The usual response to all of these questions is that the woman has no right to waive child support because this right belongs not to her but to the child. But this response just begs the question of what relationship is necessary to establish such an entitlement. If genetic parentage is sufficient, then children should have a right to child support from even an anonymous sperm donor.
Many states (although apparently not Pennsylvania) have established by statute that anonymous sperm donors have no parental obligations, but the existence of such laws doesn't justify them. One possible defense of treating anonymous sperm donors differently is that states with such statutes abrogate the rights that genetic children fathered by anonymous sperm donors would otherwise have against their genetic fathers because such laws encourage sperm donation, which in turn makes it possible for the genetic children to be born, and being born but having no paternal financial support is better than never being born at all. But this logic, carried to its extreme, would suggest children would have no right to parental support in any case.

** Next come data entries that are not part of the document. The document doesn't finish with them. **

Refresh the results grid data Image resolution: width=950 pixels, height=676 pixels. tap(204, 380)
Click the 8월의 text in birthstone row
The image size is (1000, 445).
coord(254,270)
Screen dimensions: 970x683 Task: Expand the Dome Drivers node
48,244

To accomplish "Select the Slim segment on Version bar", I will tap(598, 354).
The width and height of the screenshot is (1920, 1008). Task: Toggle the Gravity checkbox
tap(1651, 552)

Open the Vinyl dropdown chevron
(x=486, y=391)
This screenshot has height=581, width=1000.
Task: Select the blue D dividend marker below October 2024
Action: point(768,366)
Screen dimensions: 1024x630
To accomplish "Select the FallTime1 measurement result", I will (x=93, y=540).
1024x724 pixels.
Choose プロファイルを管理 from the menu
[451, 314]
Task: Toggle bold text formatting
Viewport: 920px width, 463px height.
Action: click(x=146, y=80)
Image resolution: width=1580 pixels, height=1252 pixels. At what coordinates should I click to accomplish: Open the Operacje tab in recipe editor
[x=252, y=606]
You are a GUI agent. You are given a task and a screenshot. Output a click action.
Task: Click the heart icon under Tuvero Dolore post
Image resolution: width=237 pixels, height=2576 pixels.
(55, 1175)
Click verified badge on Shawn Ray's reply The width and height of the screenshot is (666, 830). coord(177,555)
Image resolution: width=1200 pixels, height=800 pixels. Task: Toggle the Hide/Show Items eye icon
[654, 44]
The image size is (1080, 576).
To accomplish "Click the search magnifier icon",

Perhaps another way to think about the problem posed by the case is that the woman cannot contract away the children's right to the support of their genetic father, but there is no reason why she should not be able to indemnify the man from any such claims. Her promise not to seek child support can be interpreted as such an indemnification. This reasoning seems sound from the perspective of contract doctrine — the woman can commit herself to a contract but not the third-party children — but it raises obvious practical problems when the man earns sufficiently more than the woman (as was true in Ferguson) such that his court-imposed child support obligation exceeds what she could pay in damages. Following this path of reasoning often would result in the resort to bankruptcy law to determine how much of the amount the man owes to his genetic children he can recapture from their mother.